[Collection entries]
= Beginning of Section =
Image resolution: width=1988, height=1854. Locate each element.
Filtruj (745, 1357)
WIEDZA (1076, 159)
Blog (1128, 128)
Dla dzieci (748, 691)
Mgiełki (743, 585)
= End of Section =
= Beginning of Section =
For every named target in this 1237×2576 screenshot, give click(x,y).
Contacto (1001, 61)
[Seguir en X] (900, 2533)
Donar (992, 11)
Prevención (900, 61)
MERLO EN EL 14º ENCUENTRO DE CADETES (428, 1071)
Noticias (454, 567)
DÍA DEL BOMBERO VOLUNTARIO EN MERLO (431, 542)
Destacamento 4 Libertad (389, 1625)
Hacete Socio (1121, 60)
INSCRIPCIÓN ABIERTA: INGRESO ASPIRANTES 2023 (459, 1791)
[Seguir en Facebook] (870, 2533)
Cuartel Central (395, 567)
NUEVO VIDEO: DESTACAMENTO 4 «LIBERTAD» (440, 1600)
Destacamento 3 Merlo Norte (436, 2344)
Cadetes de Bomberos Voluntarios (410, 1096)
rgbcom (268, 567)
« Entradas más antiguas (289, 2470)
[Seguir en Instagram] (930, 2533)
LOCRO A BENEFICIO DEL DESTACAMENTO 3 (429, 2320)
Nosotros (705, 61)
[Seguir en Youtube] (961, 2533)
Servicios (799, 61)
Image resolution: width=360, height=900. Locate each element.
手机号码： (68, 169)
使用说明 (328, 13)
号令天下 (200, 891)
= End of Section =
Please transcribe exactly the lines above from the line that has "Prevención (900, 61)" up to and including the line that has "号令天下 (200, 891)"; no other line belongs in the answer.

* Exercise response
Prevención (900, 61)
MERLO EN EL 14º ENCUENTRO DE CADETES (428, 1071)
Noticias (454, 567)
DÍA DEL BOMBERO VOLUNTARIO EN MERLO (431, 542)
Destacamento 4 Libertad (389, 1625)
Hacete Socio (1121, 60)
INSCRIPCIÓN ABIERTA: INGRESO ASPIRANTES 2023 (459, 1791)
[Seguir en Facebook] (870, 2533)
Cuartel Central (395, 567)
NUEVO VIDEO: DESTACAMENTO 4 «LIBERTAD» (440, 1600)
Destacamento 3 Merlo Norte (436, 2344)
Cadetes de Bomberos Voluntarios (410, 1096)
rgbcom (268, 567)
« Entradas más antiguas (289, 2470)
[Seguir en Instagram] (930, 2533)
LOCRO A BENEFICIO DEL DESTACAMENTO 3 (429, 2320)
Nosotros (705, 61)
[Seguir en Youtube] (961, 2533)
Servicios (799, 61)
Image resolution: width=360, height=900. Locate each element.
手机号码： (68, 169)
使用说明 (328, 13)
号令天下 (200, 891)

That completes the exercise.